The problem:
The answer must be the number of lines in the listing below that contain "icon", and nothing else.

Supplied records section start

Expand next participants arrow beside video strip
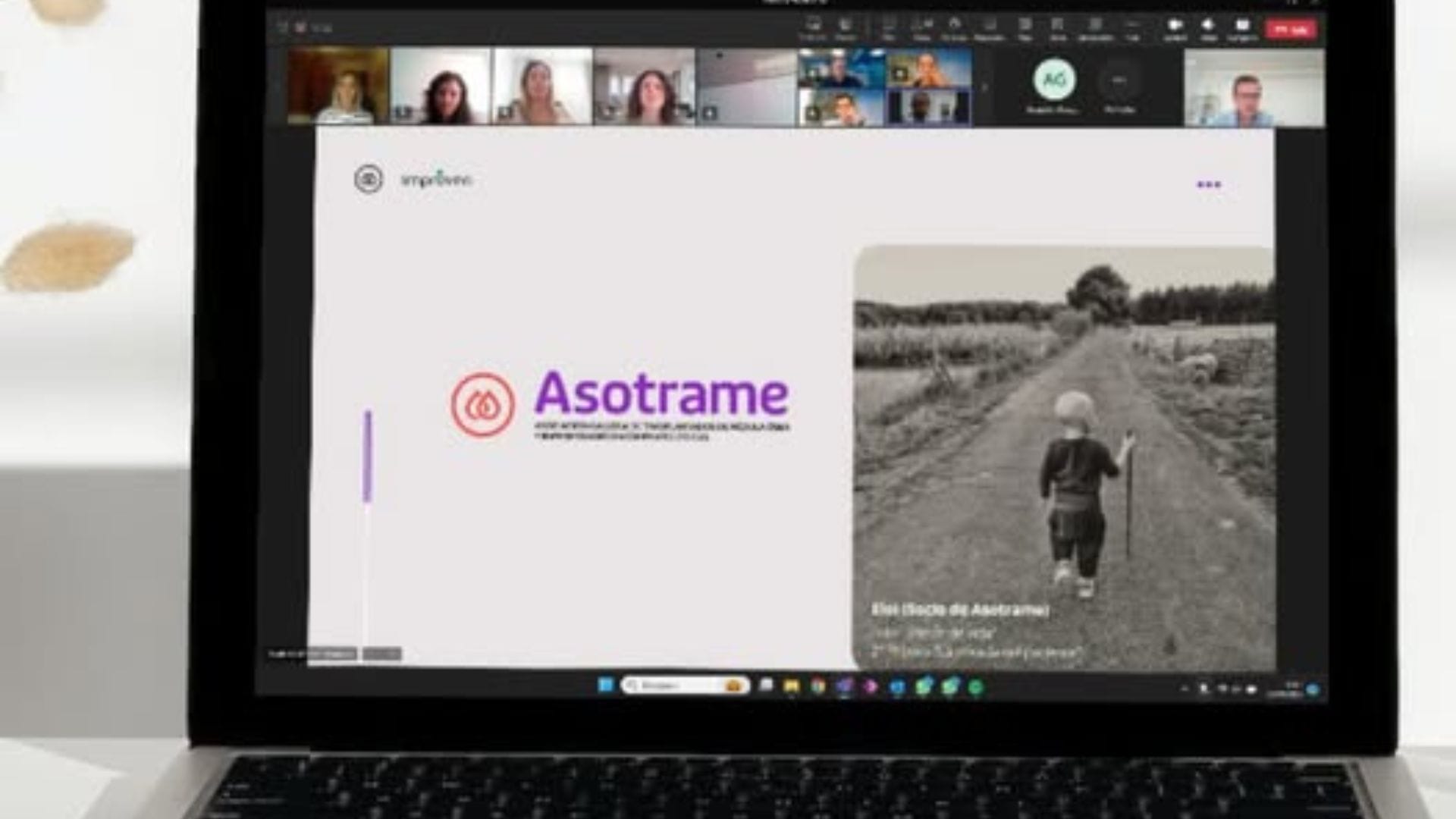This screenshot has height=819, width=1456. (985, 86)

Supplied records section end
Supplied records section start

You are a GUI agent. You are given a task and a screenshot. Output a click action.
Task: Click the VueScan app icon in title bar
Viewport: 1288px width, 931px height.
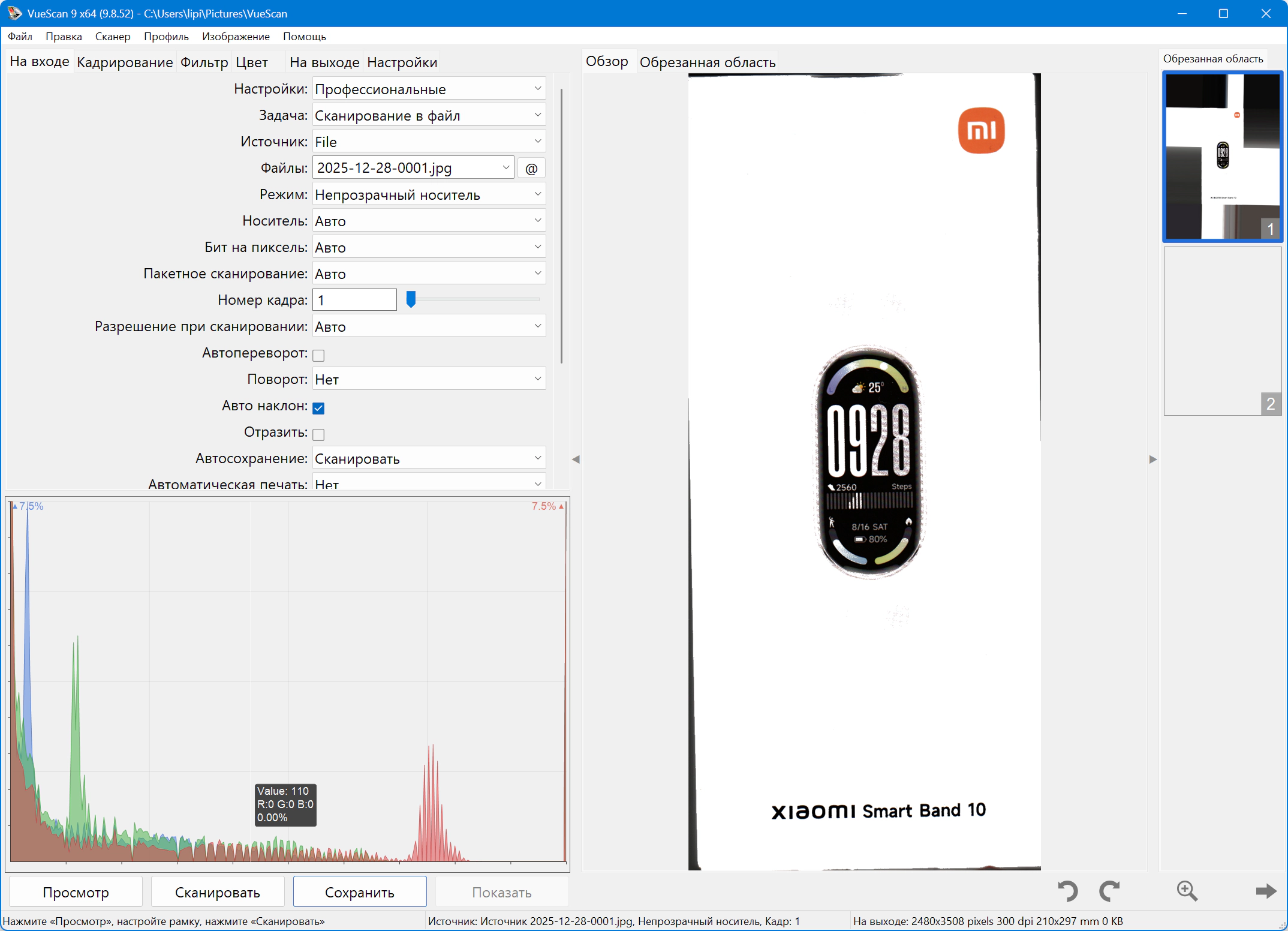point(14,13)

Supplied records section end
Supplied records section start

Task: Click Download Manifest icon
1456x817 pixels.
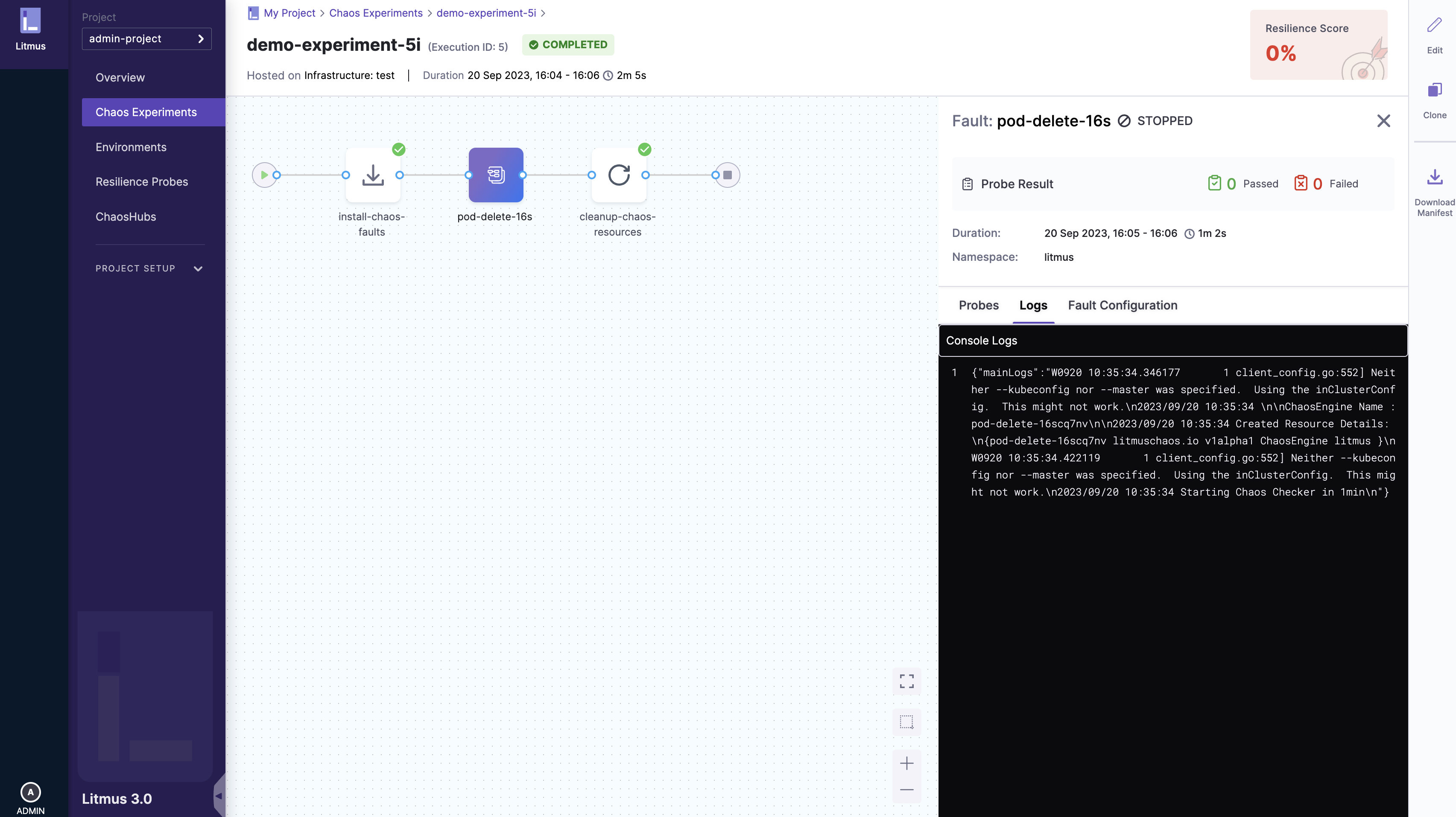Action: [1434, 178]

Supplied records section end

Solved exercise:
2